Sabtu 28 Sep 2024 18:06 WIB

Dua Siswa Tewas Akibat Hukuman Guru, Literasi Dampak Kekerasan Masih Rendah di Sekolah

Dua siswa dari sekolah berbeda tewas akibat hukuman yang diberikan oleh oknum guru.

Sejumlah siswa menunjukkan telapak tangan berlumur pewarna saat mengikuti deklarasi antikekerasan dan antiperundungan di SDN Proyonanggan 03, Batang, Jawa Tengah, Selasa (23/7/2024).
Foto: ANTARA FOTO/Harviyan Perdana Putra
Sejumlah siswa menunjukkan telapak tangan berlumur pewarna saat mengikuti deklarasi antikekerasan dan antiperundungan di SDN Proyonanggan 03, Batang, Jawa Tengah, Selasa (23/7/2024).

REPUBLIKA.CO.ID, JAKARTA – Hukuman yang diberikan oleh oknum guru terhadap murid di lingkungan sekolah yang memicu peserta didik tewas kembali terjadi. Peristiwa ini menjadi indikator rendahnya literasi dampak kekerasan di kalangan pendidik.
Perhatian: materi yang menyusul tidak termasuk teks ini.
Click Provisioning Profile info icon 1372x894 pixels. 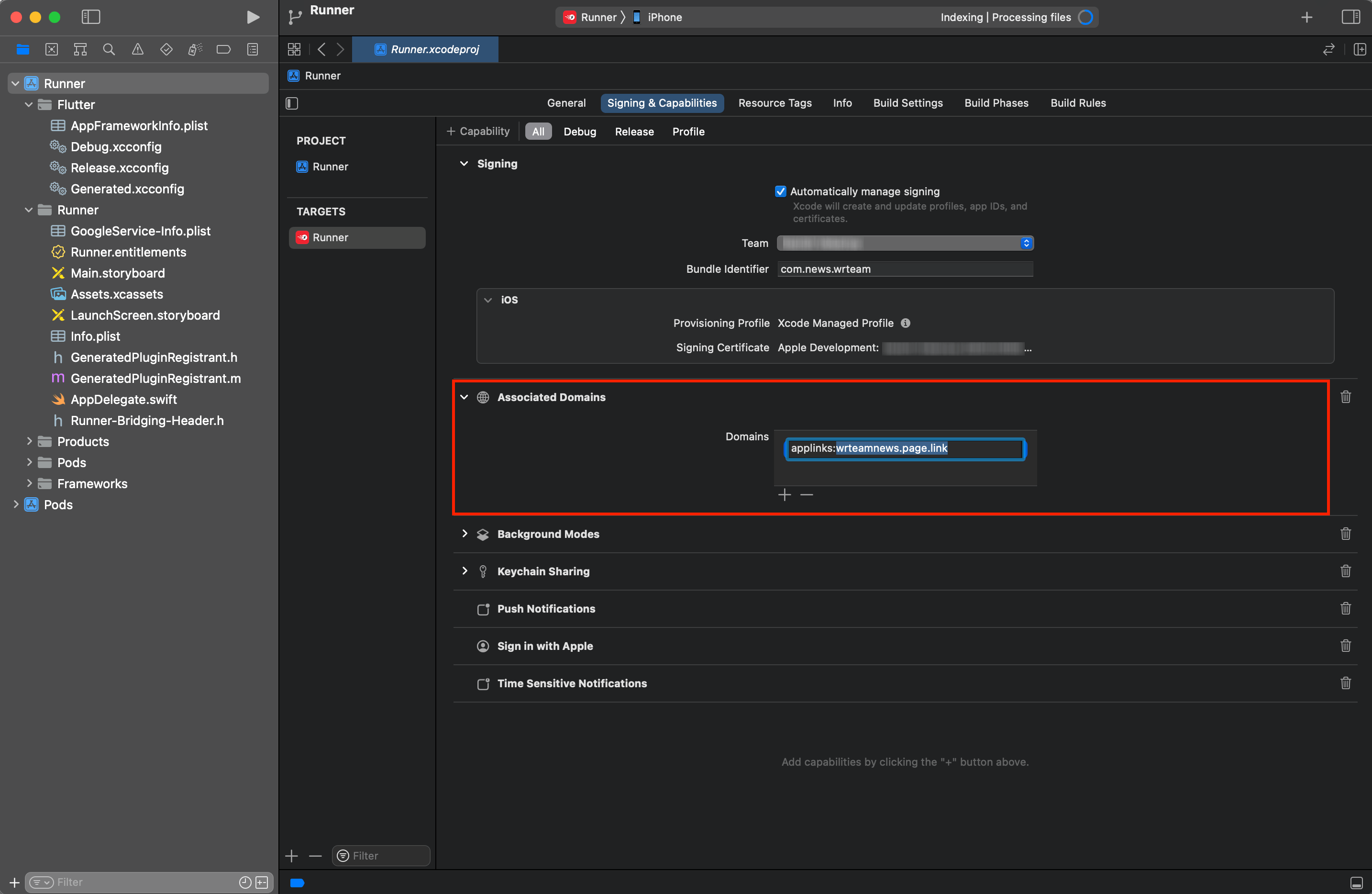[906, 323]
“Kami tak lelah mengingatkan jika kekerasan di lingkungan pendidikan itu nyata. Kami mendorong investigasi menyeluruh untuk mengetahui kenapa peristiwa yang memicu hilanganya nyawa dua peseta didik terjadi, baik di Deli Serdang maupun di Blitar,” ujar Ketua Komisi X DPR RI Syaiful Huda dalam keterangannya, Sabtu (29/9/2024).

Baca Juga

Untuk diketahui, dua orang siswa dari sekolah berbeda tewas akibat aksi pendisiplinan yang dilakukan oleh oknum guru. Korban pertama bernama Rindu Syahputra Sinaga (14 tahun) siswa SMP Negeri 1 STM Hilir Deli Serdang, Sumatra Utara yang meninggal sepekan setelah disuruh squat jam 100 kali oleh gurunya. Sedangkan korban kedua berinisial KAF (13 tahun) dari MTs Blitar yang meninggal setelah dilempar kayu di bagian kepala oleh gurunya karena telat shalat dhuha.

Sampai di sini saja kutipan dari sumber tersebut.